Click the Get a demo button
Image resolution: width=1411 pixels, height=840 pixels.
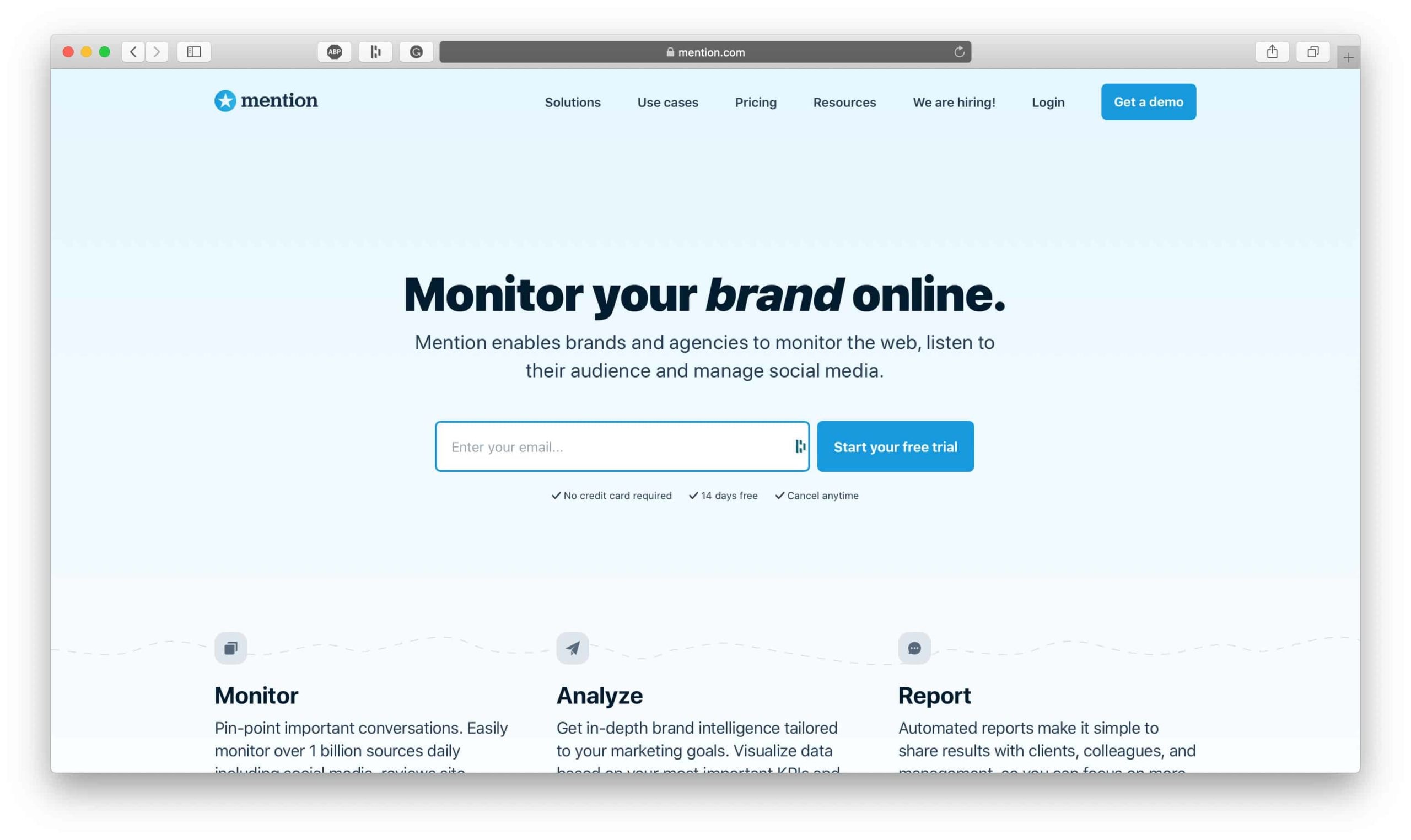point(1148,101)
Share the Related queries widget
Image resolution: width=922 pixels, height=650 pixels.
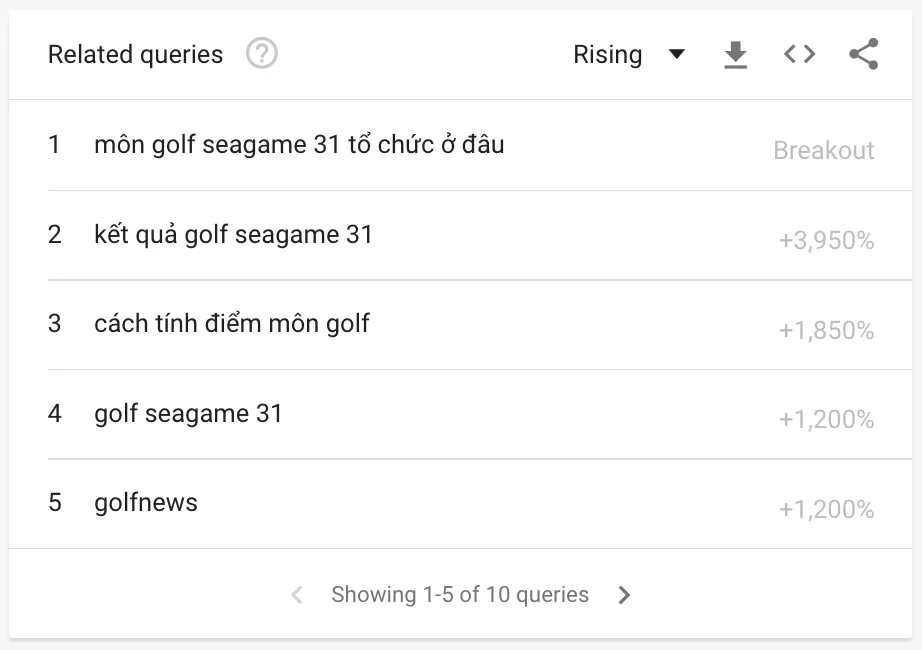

------------

EXERCISE INSTRUCTIONS ▸ Every line above should be returned exactly; the pictures stay out.

RESULT FOR THIS TASK ▸
Click the Get a demo button
Image resolution: width=1411 pixels, height=840 pixels.
point(1148,101)
Share the Related queries widget
Image resolution: width=922 pixels, height=650 pixels.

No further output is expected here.